- Born: Padmalochani Karnataka, India
- Died: 16 November 1997 T. Nagar, Chennai, Tamil Nadu, India
- Occupation: Actress
- Years active: 1974–1995
- Spouse: Srinivasa Chakravarthy ​ ​(m. 1983)​
- Children: Vasumathi (daughter)

= Padmapriya =

Indian actress

Padmapriya (born Padmalochani; died 16 November 1997) was an Indian actress who worked in Kannada, Tamil, Malayalam and Telugu films. Her first movie was in Telugu, Adapillala Tandri (1974). In Kannada, she debuted with Bangarada Gudi (1976) and was a popular actress during the late 1970s. She has the distinction of having acted opposite the legendary Dr. Rajkumar in three successive hit movies in a single year (1978) - Operation Diamond Racket, Thayige Thakka Maga and Shankar Guru. She starred opposite Anant Nag in the comedy Narada Vijaya and the novel-based Baadada Hoo and both were highly successful. She acted in four to five movies with Dr. Vishnuvardhan, and played glamorous roles. Srinath, Ashok and Lokesh were her other costars in Kannada movies.

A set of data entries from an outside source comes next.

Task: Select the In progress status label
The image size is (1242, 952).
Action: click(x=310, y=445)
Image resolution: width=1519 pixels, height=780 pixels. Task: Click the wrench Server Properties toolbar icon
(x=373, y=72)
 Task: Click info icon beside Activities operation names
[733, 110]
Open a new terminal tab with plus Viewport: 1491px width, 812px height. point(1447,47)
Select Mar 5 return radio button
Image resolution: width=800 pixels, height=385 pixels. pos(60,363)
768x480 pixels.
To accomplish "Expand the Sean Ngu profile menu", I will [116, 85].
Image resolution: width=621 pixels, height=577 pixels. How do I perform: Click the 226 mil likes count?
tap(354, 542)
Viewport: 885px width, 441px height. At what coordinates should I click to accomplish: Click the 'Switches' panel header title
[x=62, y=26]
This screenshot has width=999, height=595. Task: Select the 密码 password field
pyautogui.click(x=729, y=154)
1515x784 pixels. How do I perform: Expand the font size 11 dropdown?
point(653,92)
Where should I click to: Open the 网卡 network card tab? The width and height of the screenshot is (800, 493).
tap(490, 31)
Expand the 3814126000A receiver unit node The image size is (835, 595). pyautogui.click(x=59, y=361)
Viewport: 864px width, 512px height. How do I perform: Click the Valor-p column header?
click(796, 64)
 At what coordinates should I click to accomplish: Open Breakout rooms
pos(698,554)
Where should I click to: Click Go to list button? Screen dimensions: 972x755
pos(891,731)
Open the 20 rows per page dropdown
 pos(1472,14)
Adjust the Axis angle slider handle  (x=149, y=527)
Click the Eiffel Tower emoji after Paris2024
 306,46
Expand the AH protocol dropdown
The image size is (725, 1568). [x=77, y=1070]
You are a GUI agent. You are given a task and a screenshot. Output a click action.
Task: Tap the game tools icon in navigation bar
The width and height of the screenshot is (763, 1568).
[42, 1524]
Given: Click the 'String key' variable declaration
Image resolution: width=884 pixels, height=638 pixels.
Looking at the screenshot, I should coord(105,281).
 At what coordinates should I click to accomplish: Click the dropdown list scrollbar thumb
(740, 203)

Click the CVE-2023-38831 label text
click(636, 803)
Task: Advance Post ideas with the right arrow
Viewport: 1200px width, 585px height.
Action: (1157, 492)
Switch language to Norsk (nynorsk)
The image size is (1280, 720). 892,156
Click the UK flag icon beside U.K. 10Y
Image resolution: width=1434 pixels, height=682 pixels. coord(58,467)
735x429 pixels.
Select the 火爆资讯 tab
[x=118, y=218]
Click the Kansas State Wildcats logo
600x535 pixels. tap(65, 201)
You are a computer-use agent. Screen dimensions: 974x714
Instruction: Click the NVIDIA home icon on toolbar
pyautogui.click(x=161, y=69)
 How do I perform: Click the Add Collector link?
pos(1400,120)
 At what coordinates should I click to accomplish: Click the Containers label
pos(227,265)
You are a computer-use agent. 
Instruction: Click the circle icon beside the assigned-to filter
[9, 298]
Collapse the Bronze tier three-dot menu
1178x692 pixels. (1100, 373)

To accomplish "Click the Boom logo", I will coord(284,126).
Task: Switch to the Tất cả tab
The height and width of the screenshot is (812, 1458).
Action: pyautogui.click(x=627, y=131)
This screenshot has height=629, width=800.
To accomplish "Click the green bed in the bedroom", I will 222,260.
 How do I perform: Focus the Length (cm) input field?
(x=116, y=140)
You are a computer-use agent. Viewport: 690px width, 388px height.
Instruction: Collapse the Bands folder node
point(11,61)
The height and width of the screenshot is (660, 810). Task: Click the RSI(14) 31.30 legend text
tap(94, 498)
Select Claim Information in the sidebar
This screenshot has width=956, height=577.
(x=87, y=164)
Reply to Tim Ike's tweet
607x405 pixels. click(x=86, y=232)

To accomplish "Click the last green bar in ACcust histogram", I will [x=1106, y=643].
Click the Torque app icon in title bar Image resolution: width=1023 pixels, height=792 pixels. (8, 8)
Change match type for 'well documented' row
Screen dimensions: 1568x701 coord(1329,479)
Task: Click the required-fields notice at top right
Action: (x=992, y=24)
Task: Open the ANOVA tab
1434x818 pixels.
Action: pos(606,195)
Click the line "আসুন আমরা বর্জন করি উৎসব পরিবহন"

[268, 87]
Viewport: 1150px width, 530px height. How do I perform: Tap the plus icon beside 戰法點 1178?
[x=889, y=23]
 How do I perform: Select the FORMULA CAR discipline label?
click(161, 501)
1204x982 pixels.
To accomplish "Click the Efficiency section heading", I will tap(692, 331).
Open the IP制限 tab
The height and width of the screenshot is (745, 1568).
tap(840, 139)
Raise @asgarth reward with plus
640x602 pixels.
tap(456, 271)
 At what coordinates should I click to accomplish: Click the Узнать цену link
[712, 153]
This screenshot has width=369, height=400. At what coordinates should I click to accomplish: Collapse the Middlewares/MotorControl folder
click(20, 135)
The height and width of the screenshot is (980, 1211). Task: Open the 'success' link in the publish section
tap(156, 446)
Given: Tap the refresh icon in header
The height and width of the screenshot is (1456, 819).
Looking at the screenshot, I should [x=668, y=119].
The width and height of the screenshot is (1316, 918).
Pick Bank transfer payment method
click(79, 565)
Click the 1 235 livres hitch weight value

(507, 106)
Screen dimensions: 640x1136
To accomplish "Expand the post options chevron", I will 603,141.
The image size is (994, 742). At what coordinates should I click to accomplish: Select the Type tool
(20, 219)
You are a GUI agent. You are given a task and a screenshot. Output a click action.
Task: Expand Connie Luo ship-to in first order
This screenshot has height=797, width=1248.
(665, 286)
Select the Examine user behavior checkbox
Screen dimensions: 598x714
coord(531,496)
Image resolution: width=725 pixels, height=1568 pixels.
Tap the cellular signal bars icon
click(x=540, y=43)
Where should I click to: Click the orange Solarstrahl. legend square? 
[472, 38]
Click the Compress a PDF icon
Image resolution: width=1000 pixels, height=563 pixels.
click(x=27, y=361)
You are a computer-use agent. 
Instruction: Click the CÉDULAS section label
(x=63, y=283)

She had a successful career in Tamil films as a lead heroine between 1974 and 1981 movies Vazhthungal, Vaira Nenjam, Mohana Punnagai, Vaazhnthu Kaattugiren, Kuppathu Raja, Aayiram Jenmangal, and Madhuraiyai Meetta Sundharapandiyan are some of her notable Tamil films. She acted opposite Sivaji Ganesan in Vaira Nenjam and Mohana Punnagai. She was paired with M. G. Ramachandran in Madhuraiyai Meetta Sundharapandiyan portraying the role of a princess and Nallathai Naadu Kekum. She acted in nearly 80 movies, mainly in South Indian languages.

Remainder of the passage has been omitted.